▶ [EXERCISE DETAILS]:
Find the lines below that include the word "October" and state how many there are, adding nothing.

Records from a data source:
=== Begin Enclosure ===
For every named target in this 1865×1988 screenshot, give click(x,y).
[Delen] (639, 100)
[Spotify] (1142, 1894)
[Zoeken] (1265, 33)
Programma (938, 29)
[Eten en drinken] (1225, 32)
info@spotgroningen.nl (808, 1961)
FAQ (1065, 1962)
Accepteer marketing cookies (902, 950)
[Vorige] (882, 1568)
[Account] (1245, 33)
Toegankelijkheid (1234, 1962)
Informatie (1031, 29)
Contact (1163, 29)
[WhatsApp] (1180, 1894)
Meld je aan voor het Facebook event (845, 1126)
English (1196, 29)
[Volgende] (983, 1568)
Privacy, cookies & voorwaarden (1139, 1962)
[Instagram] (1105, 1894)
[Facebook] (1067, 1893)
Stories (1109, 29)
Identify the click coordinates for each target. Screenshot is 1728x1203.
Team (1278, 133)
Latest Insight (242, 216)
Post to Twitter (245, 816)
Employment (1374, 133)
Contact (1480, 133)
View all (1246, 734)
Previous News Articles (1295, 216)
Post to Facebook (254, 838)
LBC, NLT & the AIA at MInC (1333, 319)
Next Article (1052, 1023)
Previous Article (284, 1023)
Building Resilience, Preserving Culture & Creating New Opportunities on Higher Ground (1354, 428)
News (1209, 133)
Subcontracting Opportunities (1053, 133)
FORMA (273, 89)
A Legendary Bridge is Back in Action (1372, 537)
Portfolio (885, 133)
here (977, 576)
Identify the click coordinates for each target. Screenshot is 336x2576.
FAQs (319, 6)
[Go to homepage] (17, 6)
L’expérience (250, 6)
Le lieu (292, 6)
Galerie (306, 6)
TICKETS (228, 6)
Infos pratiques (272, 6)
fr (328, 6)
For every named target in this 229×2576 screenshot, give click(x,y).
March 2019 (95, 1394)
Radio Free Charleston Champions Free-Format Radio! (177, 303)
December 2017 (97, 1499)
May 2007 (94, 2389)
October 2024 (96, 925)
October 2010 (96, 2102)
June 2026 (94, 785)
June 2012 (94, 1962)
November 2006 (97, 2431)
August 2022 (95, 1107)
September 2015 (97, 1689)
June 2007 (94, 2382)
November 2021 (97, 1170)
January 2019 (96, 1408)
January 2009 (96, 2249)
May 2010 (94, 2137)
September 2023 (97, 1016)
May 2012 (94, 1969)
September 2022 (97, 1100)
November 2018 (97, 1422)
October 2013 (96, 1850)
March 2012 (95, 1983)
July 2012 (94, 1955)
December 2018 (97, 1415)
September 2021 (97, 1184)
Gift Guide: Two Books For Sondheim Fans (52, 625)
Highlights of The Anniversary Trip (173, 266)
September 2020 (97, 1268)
=== End Enclosure ===
▶ [SOLUTION FOR THIS TASK]:
3